Kapitel 1 - Himmel und Erde
„Nimmt das denn nie ein Ende?", maulte Armand, als er auf sein Handy schielte. Ein nervtötender Ping nach dem anderen machte ihm ohne Zweifel klar, dass sein Feierabend noch lange nicht in Sicht war.
„Habt ihr denn immer noch nicht genug von der Liebe?" Frustriert, lehnte er sich in seinem Sessel zurück und nippte an seinem Espresso. Der wievielte das heute schon war, wusste er nicht mehr so genau; den vielen leeren Tassen, die sich auf seinem Tisch stapelten, nach zu schließen, möglicherweise schon zu viele.
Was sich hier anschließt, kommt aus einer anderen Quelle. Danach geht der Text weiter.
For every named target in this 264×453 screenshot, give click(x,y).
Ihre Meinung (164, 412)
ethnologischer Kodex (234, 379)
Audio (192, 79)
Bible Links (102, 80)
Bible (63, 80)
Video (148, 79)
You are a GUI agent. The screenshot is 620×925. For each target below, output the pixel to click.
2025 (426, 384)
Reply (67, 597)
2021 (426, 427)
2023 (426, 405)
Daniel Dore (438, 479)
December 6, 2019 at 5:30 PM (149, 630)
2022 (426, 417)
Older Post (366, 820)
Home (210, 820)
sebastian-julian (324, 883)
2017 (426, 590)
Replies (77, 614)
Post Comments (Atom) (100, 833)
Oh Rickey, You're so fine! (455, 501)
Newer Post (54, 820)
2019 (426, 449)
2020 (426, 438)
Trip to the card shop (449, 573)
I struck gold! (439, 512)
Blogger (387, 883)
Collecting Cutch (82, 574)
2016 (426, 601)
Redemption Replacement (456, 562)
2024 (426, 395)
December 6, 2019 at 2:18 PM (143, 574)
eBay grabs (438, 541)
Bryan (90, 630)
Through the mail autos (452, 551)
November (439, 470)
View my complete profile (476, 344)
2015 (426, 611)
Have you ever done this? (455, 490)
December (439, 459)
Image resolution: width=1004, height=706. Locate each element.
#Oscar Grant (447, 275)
Obwohl ihm eine Überdosis an Koffein nicht mal ein leises Herzflattern verursachen würde. Einer der Vorteile, ein Gott mit Unsterblichkeitsstatus zu sein.
Noch ein Ping und dann noch einer.
Am liebsten würde er sich seine Ohren mit Musik zudröhnen, aber sein überirdisch tolles Gehör würde ihm da sicher auch wieder einen Strich durch die Rechnung machen. Probiert hätte er es schon, und es hatte genau nichts gebracht. Nachdem auch in der Zentrale von Wolken der Liebe die neueste Technik Einzug gehalten hatte, gab es von den dauernden Liebeswünschen der Menschen kein Entkommen mehr.
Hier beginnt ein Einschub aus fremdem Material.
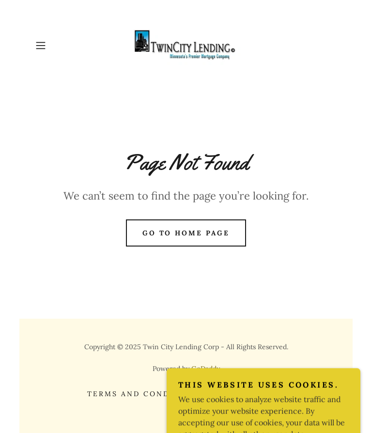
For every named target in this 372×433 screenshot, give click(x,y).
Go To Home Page (186, 233)
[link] (186, 45)
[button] (54, 45)
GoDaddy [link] (205, 368)
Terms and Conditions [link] (144, 393)
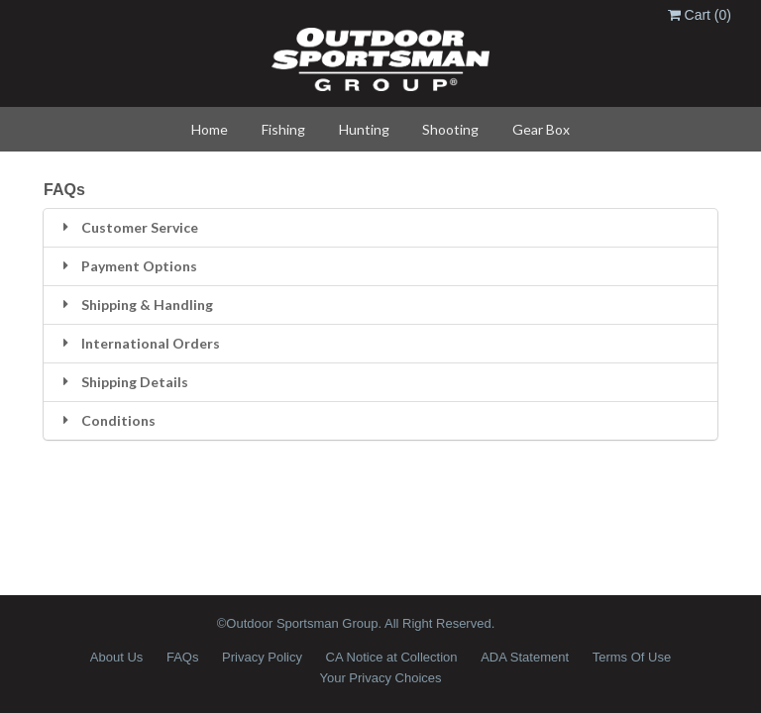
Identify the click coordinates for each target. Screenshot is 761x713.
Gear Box (541, 129)
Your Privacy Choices (380, 677)
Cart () (699, 15)
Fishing (283, 129)
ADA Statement (525, 657)
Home (209, 129)
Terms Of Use (632, 657)
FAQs (182, 657)
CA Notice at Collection (392, 657)
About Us (116, 657)
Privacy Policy (262, 657)
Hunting (364, 129)
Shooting (450, 129)
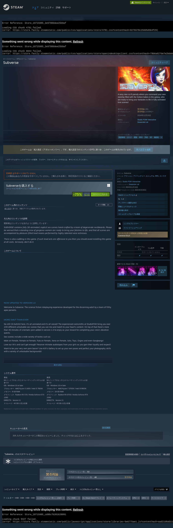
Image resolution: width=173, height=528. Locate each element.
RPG (141, 140)
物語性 (156, 140)
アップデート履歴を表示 (127, 267)
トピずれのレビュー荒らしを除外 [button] (49, 501)
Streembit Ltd (142, 125)
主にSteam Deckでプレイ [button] (91, 501)
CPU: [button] (135, 501)
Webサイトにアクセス (127, 260)
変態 (135, 140)
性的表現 (122, 140)
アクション (128, 241)
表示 (72, 492)
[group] (86, 501)
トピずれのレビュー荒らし (90, 492)
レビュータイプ (11, 492)
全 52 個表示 (162, 225)
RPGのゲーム (22, 62)
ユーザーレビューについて (151, 457)
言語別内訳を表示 (132, 457)
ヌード (129, 140)
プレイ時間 (60, 492)
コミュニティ (47, 7)
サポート (66, 7)
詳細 (58, 7)
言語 (165, 2)
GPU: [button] (144, 501)
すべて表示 (106, 431)
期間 (48, 492)
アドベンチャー (139, 241)
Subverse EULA (124, 189)
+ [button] (161, 140)
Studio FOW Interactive (146, 123)
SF (151, 140)
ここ (79, 439)
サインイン (156, 2)
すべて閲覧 (104, 208)
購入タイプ (27, 492)
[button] (142, 188)
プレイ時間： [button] (72, 501)
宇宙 (146, 140)
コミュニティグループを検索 (129, 279)
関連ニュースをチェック (127, 271)
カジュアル (150, 241)
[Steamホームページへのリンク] (15, 9)
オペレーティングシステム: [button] (117, 501)
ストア (35, 7)
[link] (81, 198)
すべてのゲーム (9, 62)
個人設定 (7, 212)
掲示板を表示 (123, 275)
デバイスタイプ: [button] (157, 501)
Armands Finger tippten einen ungeduldigen Rhythmus auf der blank polierten Marmortischplatte, während er missmutig aus dem überdimensionierten Panoramafenster starrte. Die gleißenden Sonnenstrahlen, die sich jeden Tag penetrant am Himmel zeigten, obwohl es unten auf der Erde schon längst Zeit für die kühlen Abendstunden war, besserten seine miese Laune um keinen Deut.
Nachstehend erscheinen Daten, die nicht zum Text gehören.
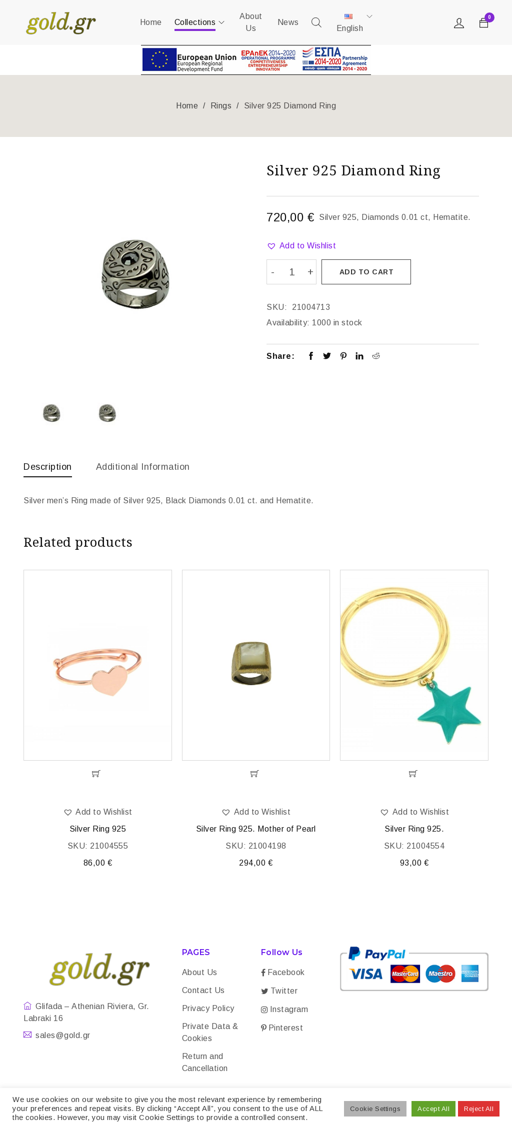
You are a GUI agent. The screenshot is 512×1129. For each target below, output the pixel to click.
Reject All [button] (479, 1109)
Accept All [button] (434, 1109)
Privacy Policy (208, 1009)
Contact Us (203, 991)
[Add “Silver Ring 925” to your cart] (98, 774)
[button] (301, 246)
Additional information (143, 467)
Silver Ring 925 (98, 830)
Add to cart (367, 272)
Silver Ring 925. (414, 830)
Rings (221, 105)
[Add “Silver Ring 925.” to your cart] (414, 774)
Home (187, 105)
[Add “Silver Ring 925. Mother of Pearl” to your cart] (256, 774)
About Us (200, 973)
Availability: (288, 322)
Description (48, 467)
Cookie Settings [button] (375, 1109)
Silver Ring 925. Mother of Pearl (256, 830)
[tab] (48, 469)
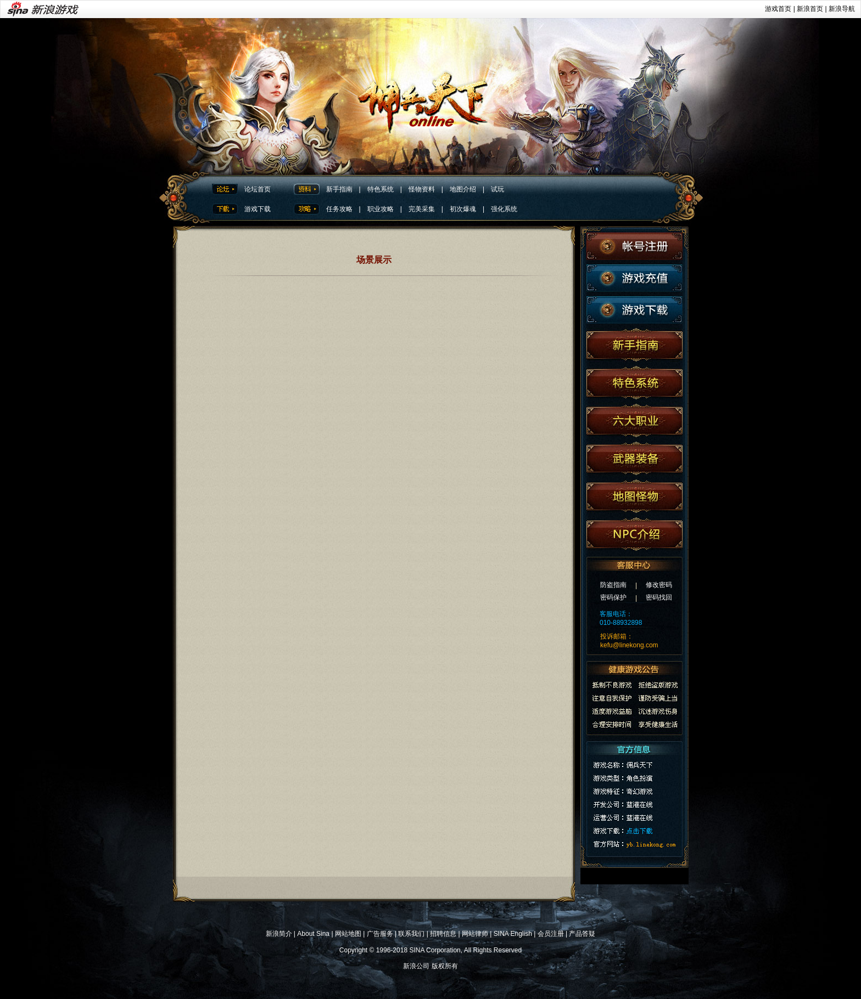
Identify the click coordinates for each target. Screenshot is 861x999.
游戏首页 (778, 9)
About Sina (313, 934)
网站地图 (348, 934)
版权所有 (445, 966)
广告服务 (380, 934)
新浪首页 (810, 9)
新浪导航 (842, 9)
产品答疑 (582, 934)
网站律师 (475, 934)
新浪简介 (279, 934)
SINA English (513, 934)
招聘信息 (443, 934)
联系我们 (411, 934)
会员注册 (551, 934)
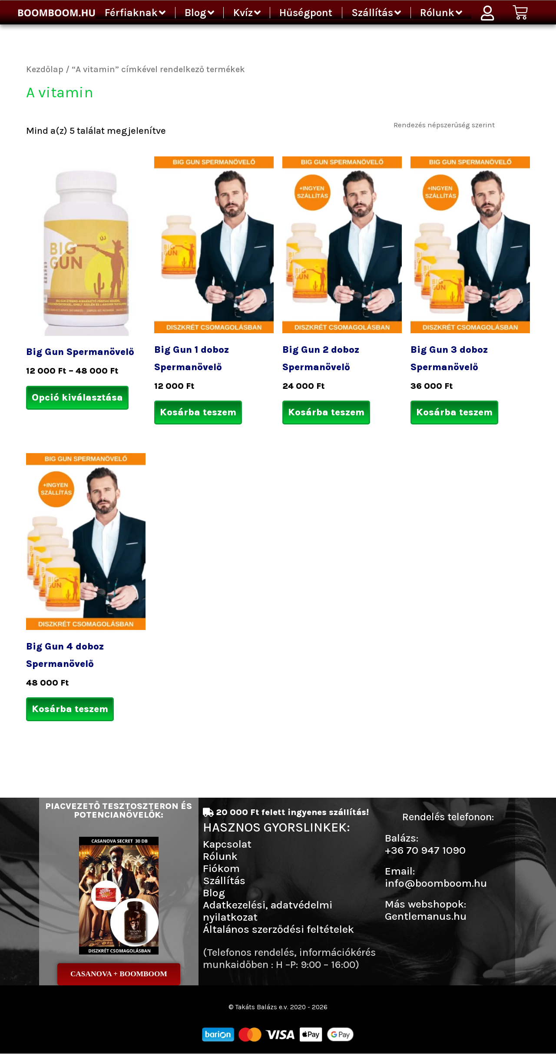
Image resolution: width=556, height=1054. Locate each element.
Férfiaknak (135, 13)
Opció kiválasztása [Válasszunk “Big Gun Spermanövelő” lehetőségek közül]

Ein Liebesgott mit Sitz hoch über den Wolken zu sein, war nach siebentausend Jahren alles andere als eine reizvolle Angelegenheit. Okay, abgesehen von dem unbegrenzten Kaffeegenuss und anderen Annehmlichkeiten, wie kein Deodorant oder kein Fitnessstudio zu benötigen. Immer umwerfend auszusehen und betörend zu riechen, ohne dafür einen einzigen Finger krumm machen zu müssen, war definitiv keine schlechte Sache. Das musste er schon zugeben.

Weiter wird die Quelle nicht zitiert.